31 Die Palma-Ratio setzt die Einkommenssumme der obersten 10% der Einkommensverteilung in Relation zur Einkommenssumme der untersten 40%. Die Grundlage hierfür ist die Beobachtung, dass die obersten 10% und die am geringsten verdienenden 40% in fast allen Ländern gemeinsam über die Hälfte des Einkommensvolumens verfügen. Die Palma-Ratio zeigt, in welchem Verhältnis diese Einkommenssumme zueinandersteht. Eine Ratio von 1 zeigt, dass die oberen 10% über eine gleich hohe Einkommenssumme wie die unteren 40% verfügen, demnach das Vierfache Pro-Kopf-Einkommen hätten.

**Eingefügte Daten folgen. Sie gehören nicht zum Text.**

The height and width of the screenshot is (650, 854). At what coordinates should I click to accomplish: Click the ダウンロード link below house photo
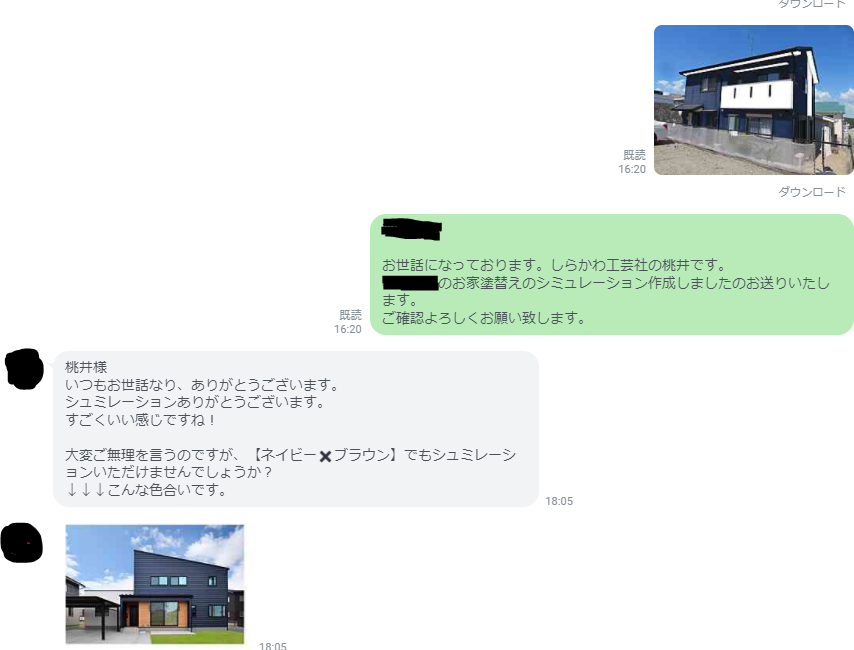coord(812,192)
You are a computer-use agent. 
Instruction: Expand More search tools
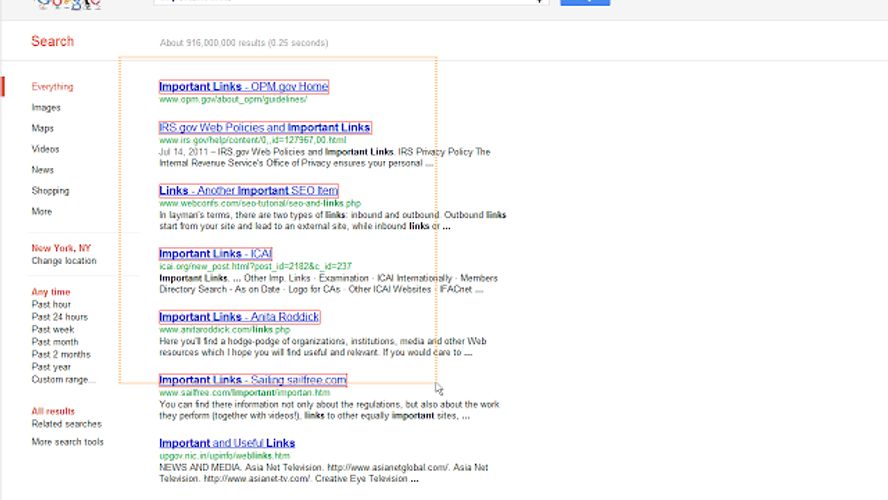[x=67, y=442]
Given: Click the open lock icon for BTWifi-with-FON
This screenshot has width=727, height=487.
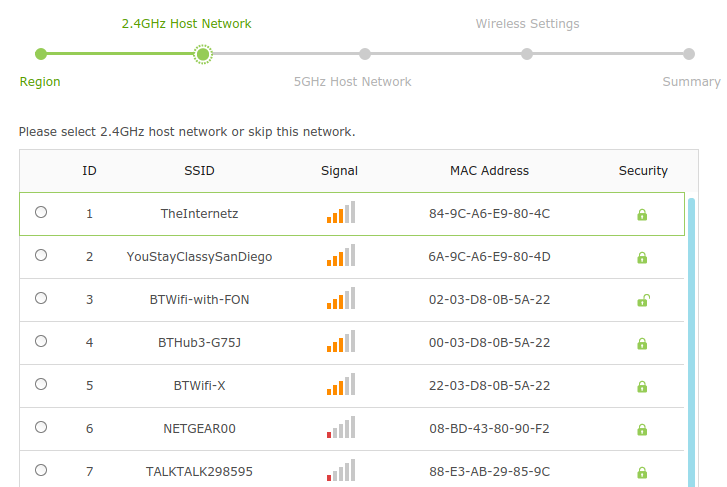Looking at the screenshot, I should (x=643, y=301).
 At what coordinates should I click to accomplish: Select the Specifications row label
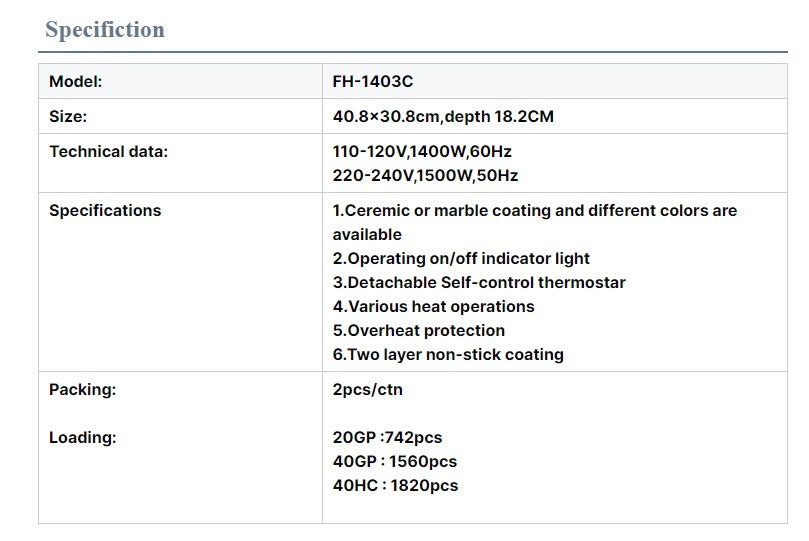[105, 210]
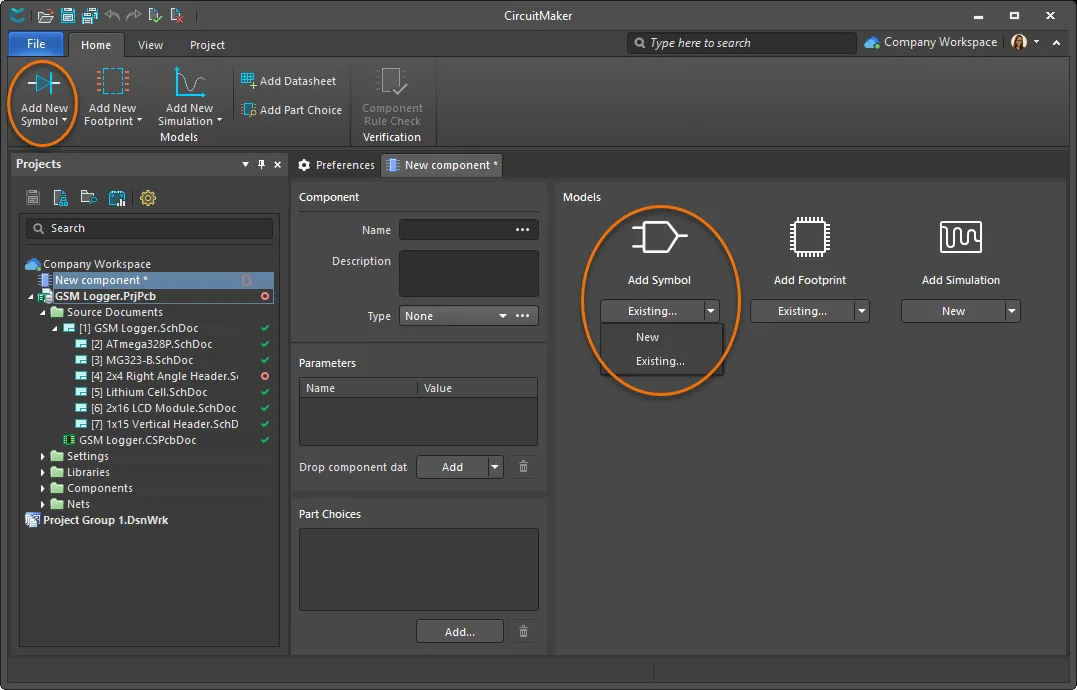The image size is (1077, 690).
Task: Click the New button under Add Simulation
Action: pos(953,311)
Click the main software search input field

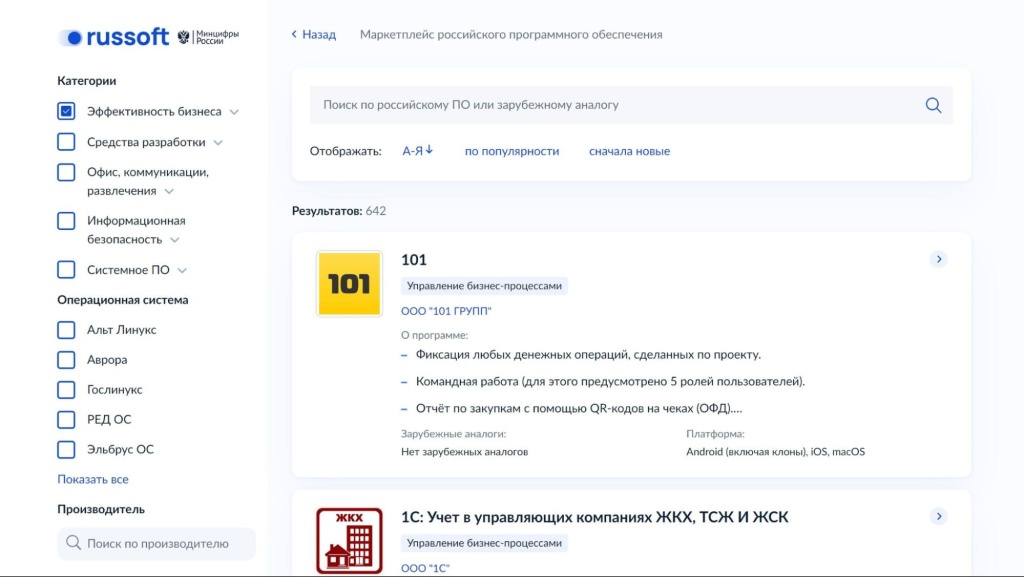[600, 104]
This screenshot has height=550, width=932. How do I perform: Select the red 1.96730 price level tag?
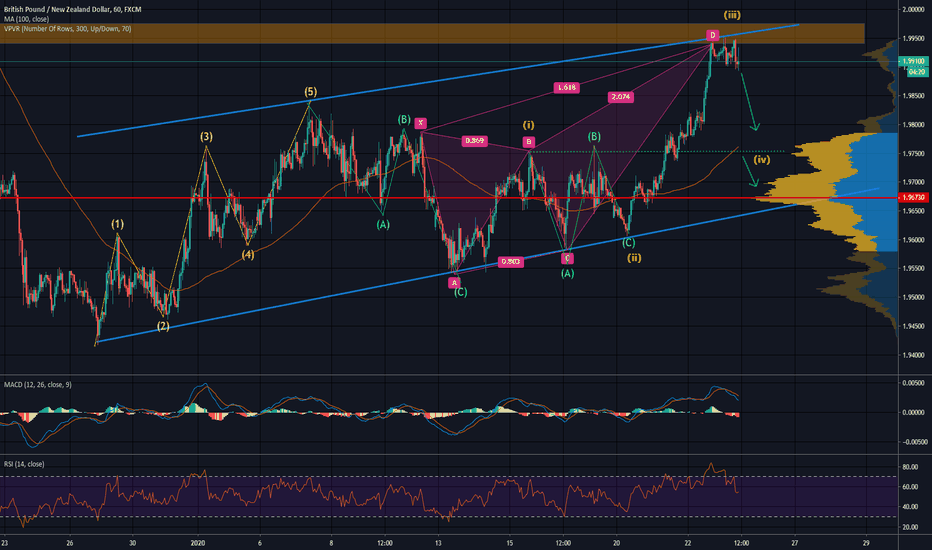pyautogui.click(x=911, y=198)
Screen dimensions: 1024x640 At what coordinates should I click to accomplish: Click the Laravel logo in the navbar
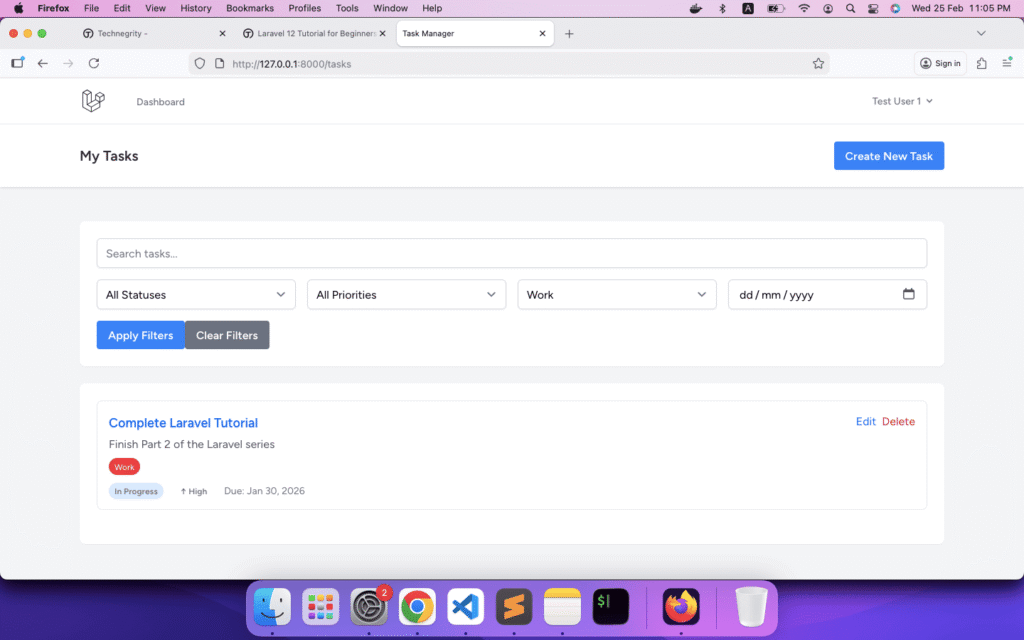point(93,101)
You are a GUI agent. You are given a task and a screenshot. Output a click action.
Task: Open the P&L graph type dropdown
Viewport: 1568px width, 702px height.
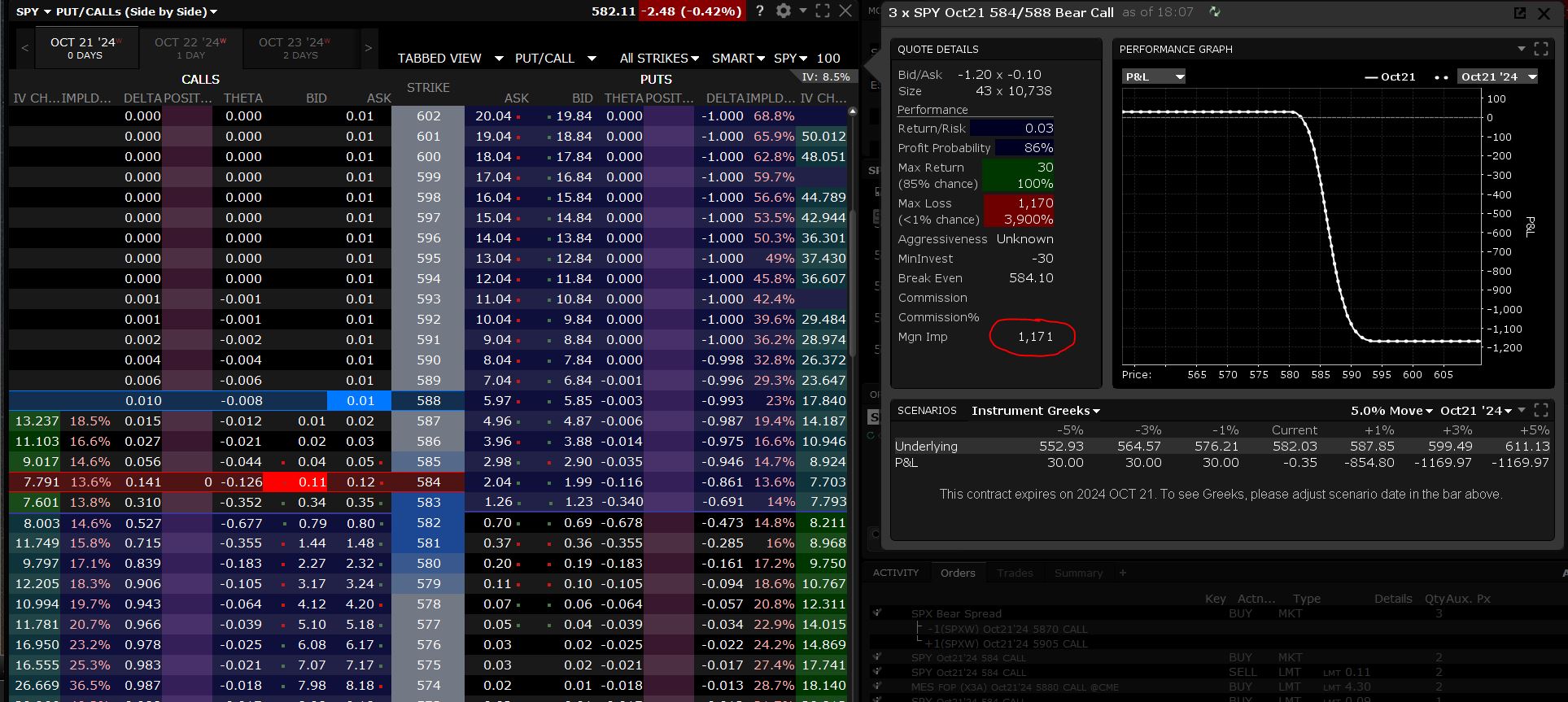coord(1154,76)
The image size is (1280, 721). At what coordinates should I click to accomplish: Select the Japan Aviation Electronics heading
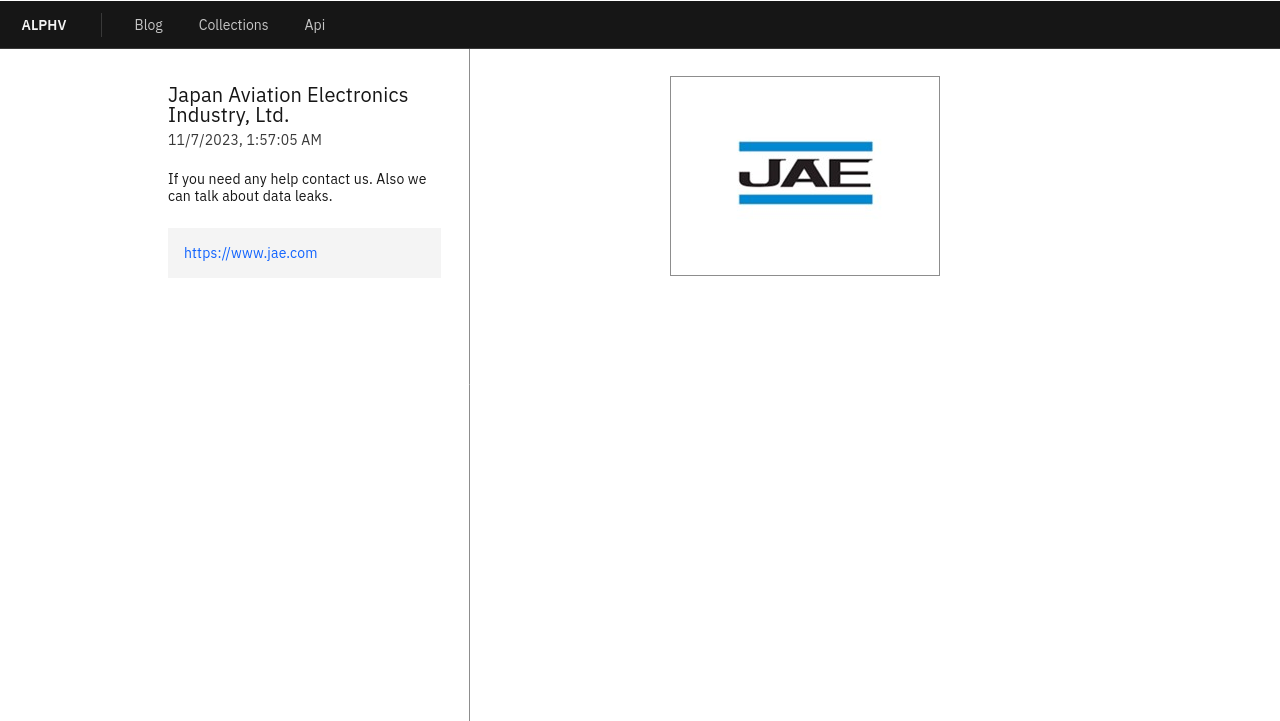click(x=288, y=95)
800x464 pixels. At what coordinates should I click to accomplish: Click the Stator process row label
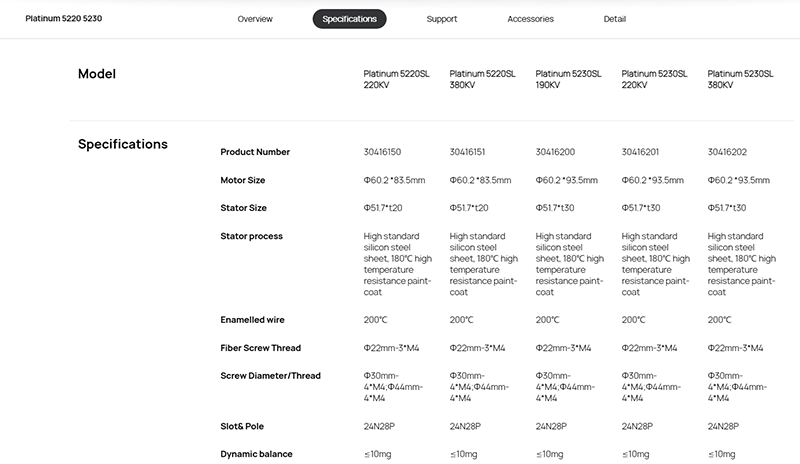(x=252, y=236)
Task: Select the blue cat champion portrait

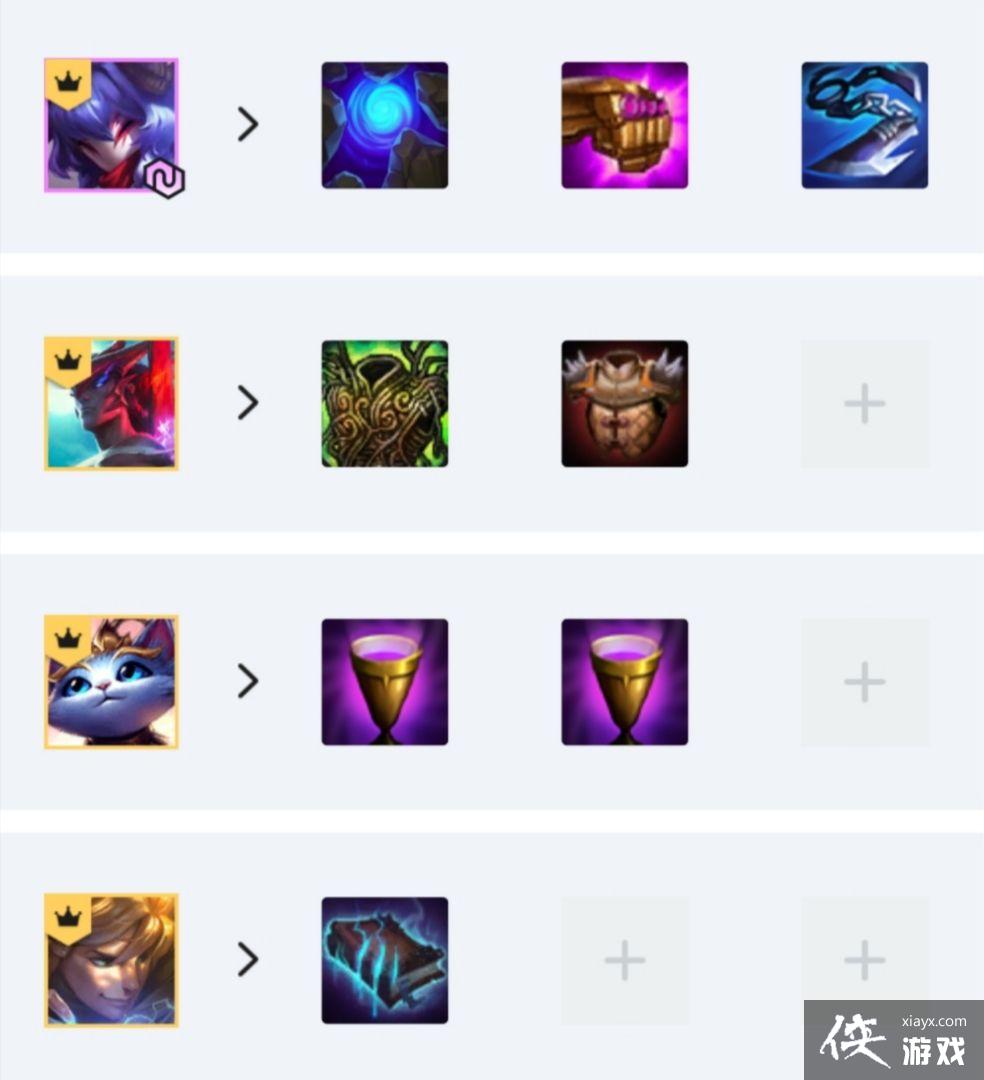Action: point(112,682)
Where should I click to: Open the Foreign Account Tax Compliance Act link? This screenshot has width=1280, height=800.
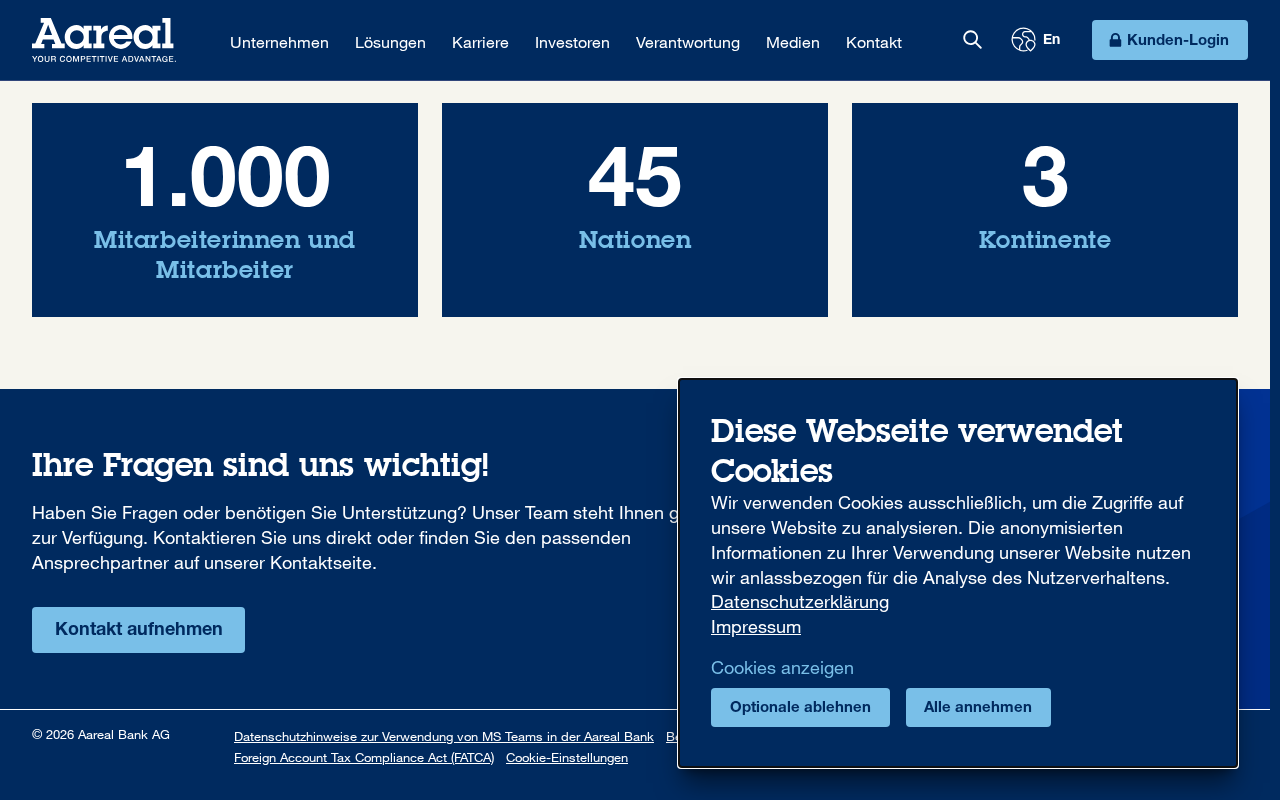click(x=364, y=758)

32 Die Zahl der Vermögensreichen wird anhand des Pro-Kopf-Vermögens berechnet. Personen mit einem Pro-Kopf-Vermögen von mehr als 200 Prozent der durchschnittlichen Pro-Kopf-Vermögen der Bevölkerung insgesamt gelten als vermögensreich. Von 2003 bis 2008 ist der Anteil der Vermögensreichen an der Bevölkerung deutlich gestiegen. Von 2008 auf 2013 ist der Anteil leicht gesunken, obwohl der Vermögenszuwachs der oberen Dezile überdurchschnittlich ausfiel. Grund hierfür ist, dass das arithmetische Mittel des Pro-Kopf-Vermögens ebenfalls zunimmt. Steigt das Mittel durch eine erhebliche Vermögenszunahme der sehr Reichen an, fallen manche Personen trotz einer weiteren Vermögensaufbaus aus der Gruppe der Vermögensreichen heraus.
33 Als vermögenslos gelten Personen mit einem Pro-Kopf-Vermögen von weniger als 100 Euro.